Restoration almost always embraces an imperfection. More often than not, the process of restoration uncovers something that cannot be fixed. Sometimes the problem is because of a lack of resources and funds. But often the imperfection is embedded in the original structure and design of the home. The restoration often covers or masks the imperfection in a way the owners come to enjoy its uniqueness.

The Bible makes an interesting comparison between our bodies and homes. It is compared to both a temple and a tent. We are told that the body is in decay (1 Corinthians 15:53-55) and gets weaker as we age (2 Corinthians 4:16). Eventually the decay is severe enough that it turns the body back to dust.

Sometimes decay comes from age. The body simply cannot function as it did when it was younger. Illness and constant use take their toll. Decay and death knock on the door to every home.

Sometimes decay comes from circumstances or people. The turmoil of COVID has left the spirit worn and weary. Constant stress from people at work, a prodigal child, or a combative in-law chip away at the heart.

Sometimes decay comes from neglect. We don’t pay attention to cracks in the foundation. The turning wheels are left unattended and ungreased. We promise to get that check-up after the first of the year. Turning our eyes the other way may put a growing problem out of sight, but it doesn’t take the problem away.

We live in a world where so much has been lost, destroyed, and forgotten. The human heart yearns for restoration. “Create in me a clean heart, O God,” (Psalm 51:10) cries the psalmist and each one of us. The task is far bigger than one can accomplish on their own.

Throughout the Old Testament, God brings a message of hope in the middle of decay. “I will restore you to health and heal your wounds, declares the Lord” (Jeremiah 30:17).

The Bible teaches that God is in the business of restoration, the ultimate and eternal flip or flop. Greg Koukl is a Christian apologist, author and speaker. He comments, “Worldviews have four elements that help us understand how a person’s story fits together: creation, fall, redemption, and restoration. ‘Restoration’ describes what the world would look like once the repair begins to take place.”

God enjoys restoration. In addition to Job’s fortunes, God restored Naaman’s flesh from leprosy (2 Kings 5), Hezekiah’s life (Isaiah 38), David’s soul from sin (Psalm 23) and the joy of his salvation (Psalm 51). Nebuchadnezzar was brought back from the depths of despair (Daniel 4). God restores lands and life, health and hope. “Those who hope in the Lord will renew their strength. They will soar;” (Isaiah 40:31).

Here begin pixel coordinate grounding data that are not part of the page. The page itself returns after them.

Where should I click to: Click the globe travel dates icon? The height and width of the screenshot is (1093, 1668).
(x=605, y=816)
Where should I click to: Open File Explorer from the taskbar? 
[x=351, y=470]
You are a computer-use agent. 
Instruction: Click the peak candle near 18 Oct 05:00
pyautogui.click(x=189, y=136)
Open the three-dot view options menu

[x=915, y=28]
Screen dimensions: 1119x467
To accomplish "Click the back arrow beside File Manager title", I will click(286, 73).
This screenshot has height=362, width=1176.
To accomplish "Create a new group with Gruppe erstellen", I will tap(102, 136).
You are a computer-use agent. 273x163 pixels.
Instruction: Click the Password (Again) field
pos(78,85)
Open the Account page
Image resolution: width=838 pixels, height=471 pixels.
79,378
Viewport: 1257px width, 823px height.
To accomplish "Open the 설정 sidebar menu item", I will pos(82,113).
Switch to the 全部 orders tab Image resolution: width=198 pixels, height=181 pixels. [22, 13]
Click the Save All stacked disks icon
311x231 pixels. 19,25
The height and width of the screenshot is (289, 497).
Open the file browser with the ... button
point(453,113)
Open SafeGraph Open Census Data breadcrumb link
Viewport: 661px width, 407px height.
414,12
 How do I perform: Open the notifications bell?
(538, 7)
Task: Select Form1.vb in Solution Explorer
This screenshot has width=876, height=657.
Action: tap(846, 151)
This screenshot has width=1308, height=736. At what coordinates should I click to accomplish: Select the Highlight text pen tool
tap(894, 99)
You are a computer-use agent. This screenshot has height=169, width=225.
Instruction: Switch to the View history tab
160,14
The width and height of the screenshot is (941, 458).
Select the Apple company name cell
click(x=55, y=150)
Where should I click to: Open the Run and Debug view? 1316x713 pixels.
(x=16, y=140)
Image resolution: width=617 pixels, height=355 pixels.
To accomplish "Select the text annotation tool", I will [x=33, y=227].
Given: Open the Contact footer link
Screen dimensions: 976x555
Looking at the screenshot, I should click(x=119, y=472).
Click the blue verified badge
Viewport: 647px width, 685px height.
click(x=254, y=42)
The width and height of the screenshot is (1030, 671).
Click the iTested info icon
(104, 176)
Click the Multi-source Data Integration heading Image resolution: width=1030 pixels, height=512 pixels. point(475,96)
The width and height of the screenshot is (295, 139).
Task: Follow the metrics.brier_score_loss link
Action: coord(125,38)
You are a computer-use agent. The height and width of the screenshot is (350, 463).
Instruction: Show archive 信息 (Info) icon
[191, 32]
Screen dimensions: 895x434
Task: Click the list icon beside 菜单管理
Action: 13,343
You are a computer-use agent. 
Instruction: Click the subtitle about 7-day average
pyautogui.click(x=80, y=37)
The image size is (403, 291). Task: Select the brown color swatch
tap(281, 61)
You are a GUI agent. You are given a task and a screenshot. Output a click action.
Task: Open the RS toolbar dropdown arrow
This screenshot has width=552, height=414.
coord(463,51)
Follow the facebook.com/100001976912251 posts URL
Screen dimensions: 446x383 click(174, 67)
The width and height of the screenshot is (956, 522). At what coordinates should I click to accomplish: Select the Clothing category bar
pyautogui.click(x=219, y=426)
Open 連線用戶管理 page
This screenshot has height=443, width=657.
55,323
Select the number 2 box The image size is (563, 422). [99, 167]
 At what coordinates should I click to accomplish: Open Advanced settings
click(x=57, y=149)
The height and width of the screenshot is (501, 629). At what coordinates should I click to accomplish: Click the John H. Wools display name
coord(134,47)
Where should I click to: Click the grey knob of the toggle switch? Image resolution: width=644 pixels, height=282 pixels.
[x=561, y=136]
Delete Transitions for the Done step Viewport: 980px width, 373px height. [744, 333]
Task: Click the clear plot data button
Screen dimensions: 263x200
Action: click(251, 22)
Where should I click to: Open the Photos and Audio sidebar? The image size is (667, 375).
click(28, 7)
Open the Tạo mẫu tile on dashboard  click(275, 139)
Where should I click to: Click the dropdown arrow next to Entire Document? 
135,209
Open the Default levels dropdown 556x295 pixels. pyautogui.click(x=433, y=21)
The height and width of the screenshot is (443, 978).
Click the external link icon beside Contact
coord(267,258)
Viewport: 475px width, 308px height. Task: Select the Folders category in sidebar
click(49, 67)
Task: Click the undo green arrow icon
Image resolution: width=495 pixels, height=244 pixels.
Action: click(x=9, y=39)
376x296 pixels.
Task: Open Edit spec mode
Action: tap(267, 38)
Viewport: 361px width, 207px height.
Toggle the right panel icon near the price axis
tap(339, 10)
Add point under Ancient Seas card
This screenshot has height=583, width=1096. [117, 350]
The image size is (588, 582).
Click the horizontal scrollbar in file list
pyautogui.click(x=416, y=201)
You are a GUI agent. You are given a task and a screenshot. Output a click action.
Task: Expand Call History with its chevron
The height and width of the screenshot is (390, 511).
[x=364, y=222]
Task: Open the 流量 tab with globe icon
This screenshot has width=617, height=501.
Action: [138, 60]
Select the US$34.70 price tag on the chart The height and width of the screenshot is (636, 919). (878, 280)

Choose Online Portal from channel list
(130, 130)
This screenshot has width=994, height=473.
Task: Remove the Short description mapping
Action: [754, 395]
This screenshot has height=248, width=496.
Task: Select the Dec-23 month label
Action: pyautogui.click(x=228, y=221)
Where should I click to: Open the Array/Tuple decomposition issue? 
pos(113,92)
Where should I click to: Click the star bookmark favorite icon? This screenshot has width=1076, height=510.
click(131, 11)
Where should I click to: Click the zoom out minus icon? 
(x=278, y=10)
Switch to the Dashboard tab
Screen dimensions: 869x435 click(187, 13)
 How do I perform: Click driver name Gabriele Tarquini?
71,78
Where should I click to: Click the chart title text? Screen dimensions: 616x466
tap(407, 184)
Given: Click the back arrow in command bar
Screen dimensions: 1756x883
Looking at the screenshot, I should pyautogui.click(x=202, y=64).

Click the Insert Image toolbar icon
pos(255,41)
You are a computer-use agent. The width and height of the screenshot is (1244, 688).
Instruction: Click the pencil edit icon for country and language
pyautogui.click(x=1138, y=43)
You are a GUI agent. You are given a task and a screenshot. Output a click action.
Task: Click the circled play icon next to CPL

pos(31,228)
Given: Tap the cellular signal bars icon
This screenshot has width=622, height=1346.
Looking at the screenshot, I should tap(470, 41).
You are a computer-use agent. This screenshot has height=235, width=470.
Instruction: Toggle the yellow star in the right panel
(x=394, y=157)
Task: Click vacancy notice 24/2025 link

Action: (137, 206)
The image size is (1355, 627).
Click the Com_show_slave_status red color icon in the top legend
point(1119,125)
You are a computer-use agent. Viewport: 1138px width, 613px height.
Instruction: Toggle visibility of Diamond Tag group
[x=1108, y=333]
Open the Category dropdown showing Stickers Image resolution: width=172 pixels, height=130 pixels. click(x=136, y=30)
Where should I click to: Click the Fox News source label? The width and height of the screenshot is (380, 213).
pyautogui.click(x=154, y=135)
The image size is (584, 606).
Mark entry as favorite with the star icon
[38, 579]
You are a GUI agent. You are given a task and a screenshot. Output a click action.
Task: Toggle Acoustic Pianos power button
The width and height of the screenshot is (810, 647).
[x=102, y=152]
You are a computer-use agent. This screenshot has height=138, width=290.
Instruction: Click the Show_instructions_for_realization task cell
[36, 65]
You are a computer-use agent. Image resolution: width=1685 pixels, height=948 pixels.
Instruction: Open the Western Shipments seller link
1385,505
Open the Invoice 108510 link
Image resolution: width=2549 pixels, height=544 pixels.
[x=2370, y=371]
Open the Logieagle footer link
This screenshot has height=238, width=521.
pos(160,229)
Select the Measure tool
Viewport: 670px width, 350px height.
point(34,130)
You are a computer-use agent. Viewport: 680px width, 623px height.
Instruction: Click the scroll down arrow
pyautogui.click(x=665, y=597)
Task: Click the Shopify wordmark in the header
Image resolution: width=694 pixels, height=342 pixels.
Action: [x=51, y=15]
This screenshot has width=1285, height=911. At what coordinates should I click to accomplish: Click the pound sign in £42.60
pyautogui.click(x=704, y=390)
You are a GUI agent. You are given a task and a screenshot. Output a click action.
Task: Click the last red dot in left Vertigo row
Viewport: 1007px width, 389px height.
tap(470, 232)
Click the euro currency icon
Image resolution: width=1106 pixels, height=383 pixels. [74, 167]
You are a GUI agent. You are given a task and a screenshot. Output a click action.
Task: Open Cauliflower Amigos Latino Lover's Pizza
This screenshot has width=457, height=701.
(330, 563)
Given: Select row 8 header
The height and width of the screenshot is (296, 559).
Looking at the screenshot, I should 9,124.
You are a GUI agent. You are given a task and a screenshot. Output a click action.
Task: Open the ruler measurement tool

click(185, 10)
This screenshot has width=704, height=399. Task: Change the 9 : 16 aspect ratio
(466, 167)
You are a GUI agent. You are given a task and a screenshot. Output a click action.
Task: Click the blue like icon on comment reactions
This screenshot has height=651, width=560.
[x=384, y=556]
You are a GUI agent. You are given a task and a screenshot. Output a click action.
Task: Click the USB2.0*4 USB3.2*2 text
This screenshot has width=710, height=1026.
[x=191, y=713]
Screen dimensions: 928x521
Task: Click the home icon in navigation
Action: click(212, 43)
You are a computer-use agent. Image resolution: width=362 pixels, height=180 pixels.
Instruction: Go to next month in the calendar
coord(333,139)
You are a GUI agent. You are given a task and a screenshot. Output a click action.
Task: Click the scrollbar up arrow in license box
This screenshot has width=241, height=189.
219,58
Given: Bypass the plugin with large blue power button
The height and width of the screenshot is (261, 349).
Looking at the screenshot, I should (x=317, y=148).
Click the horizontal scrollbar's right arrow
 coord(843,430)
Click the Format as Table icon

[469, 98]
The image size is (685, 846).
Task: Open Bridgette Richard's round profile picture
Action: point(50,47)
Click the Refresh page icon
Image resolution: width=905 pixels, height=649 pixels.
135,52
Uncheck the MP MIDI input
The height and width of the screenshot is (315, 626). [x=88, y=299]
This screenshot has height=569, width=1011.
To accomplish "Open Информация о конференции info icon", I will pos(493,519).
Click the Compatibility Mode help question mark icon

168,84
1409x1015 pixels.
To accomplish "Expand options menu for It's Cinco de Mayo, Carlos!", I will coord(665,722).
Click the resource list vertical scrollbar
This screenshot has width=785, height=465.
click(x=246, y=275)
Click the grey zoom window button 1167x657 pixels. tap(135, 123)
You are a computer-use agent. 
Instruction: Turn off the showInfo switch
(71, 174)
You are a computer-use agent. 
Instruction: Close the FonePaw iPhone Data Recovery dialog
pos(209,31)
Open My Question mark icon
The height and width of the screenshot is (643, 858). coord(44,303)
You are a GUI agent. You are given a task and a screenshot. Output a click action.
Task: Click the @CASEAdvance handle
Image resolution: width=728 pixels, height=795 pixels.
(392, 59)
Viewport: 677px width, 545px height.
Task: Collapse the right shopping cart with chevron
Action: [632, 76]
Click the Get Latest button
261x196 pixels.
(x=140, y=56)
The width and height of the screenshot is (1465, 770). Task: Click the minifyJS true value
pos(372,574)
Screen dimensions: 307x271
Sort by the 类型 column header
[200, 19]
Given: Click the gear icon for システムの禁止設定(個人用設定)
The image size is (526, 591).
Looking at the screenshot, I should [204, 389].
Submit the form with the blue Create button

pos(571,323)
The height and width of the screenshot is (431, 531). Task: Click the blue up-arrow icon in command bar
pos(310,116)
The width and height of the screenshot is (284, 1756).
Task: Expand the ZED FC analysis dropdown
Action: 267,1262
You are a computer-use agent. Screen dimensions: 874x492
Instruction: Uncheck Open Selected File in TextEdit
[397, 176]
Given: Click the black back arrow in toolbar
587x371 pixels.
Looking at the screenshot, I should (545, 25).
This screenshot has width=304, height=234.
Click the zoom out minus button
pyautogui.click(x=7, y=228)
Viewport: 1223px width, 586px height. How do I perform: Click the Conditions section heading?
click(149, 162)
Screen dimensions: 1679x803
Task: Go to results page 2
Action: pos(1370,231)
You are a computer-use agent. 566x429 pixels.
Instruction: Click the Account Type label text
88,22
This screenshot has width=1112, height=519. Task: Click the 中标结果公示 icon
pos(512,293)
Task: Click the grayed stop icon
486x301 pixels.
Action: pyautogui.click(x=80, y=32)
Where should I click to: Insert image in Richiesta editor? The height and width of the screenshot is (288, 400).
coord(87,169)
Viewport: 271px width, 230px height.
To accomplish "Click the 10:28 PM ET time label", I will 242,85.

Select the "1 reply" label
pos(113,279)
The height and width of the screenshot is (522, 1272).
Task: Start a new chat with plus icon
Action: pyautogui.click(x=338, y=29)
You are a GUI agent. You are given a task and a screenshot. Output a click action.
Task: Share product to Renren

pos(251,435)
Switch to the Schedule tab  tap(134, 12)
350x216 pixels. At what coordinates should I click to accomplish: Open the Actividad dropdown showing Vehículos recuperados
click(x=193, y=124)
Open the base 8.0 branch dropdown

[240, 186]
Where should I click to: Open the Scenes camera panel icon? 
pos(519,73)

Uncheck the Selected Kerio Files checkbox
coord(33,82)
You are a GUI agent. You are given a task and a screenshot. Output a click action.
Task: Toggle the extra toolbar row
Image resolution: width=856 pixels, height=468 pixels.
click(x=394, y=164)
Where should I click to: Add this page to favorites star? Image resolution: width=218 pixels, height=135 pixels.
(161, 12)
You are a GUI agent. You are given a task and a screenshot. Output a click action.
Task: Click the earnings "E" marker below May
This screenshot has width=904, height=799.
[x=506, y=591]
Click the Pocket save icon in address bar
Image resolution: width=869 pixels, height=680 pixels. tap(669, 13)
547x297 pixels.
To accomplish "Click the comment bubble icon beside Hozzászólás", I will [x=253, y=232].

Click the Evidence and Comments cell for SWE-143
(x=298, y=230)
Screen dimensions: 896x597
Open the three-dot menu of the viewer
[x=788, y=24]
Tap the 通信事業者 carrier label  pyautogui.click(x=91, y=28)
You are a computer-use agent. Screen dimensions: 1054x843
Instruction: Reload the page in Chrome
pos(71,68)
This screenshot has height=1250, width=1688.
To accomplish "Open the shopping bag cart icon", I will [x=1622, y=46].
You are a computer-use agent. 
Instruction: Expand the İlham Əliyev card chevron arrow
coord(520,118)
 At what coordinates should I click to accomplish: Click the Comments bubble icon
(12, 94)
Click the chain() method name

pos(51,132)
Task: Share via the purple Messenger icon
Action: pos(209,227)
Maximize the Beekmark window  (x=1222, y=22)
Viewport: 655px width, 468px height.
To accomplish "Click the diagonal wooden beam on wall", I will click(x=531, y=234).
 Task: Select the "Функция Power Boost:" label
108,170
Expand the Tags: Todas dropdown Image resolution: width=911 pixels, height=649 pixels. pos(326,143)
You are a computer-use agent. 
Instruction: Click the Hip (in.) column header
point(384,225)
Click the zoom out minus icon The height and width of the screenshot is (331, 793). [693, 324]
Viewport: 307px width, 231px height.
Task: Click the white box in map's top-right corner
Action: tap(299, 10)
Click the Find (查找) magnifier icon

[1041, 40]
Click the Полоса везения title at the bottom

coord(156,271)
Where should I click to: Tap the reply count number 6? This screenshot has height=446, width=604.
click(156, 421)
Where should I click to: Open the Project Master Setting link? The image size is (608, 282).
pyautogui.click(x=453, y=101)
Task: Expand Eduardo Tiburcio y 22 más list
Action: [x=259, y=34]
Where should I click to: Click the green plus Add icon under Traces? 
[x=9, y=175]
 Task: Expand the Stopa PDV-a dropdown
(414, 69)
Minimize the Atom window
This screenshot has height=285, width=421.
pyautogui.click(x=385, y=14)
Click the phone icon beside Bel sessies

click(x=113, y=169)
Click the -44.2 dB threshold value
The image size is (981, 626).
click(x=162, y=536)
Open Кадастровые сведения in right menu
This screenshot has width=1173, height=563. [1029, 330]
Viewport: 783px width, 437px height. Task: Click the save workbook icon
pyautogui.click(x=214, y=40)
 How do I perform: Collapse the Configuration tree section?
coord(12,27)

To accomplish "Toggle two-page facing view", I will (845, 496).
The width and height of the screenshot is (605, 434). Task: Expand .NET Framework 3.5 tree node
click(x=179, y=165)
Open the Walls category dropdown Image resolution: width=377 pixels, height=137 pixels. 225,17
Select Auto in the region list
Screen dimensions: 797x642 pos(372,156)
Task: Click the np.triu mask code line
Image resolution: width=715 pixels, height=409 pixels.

The Psalmist says, “For the redemption of the soul is costly, and he should cease trying forever — that he should live on eternally, that he should not undergo decay” (Psalm 49:8-9 ESV). Like restoring old houses, restoring the soul is an expensive task. God has offered to do it for us, and give the restored house to us as a gift.

The resurrection builds a foundation upon which our faith rests. Timothy Keller writes, “But resurrection is not just consolation — it is restoration. We get it all back — the love, the loved ones, the goods, the beauties of this life — but in new, unimaginable degrees of glory and joy and strength.”

God’s restoration business is unique. Instead of working simply within your budget, the restoration uses His supplies and resources. A powerful principle surfaces: God restores more. When Job recovered from Satan’s trials, we read, “After Job had prayed for his friends, the Lord restored his fortunes and gave him twice as much as he had before … The Lord bless the latter part of Job’s life more than the former part” (Job 42:10, 12 NIV).

David’s writings in many of the Psalms affirms the important concept of God’s restoration. The concept is evident even in the popular 23rd Psalm. “God restores my soul” (Psalm 23:3 ESV).

Over the next few weeks, let’s spend some time considering how God can work to restore the order and direction of this old house.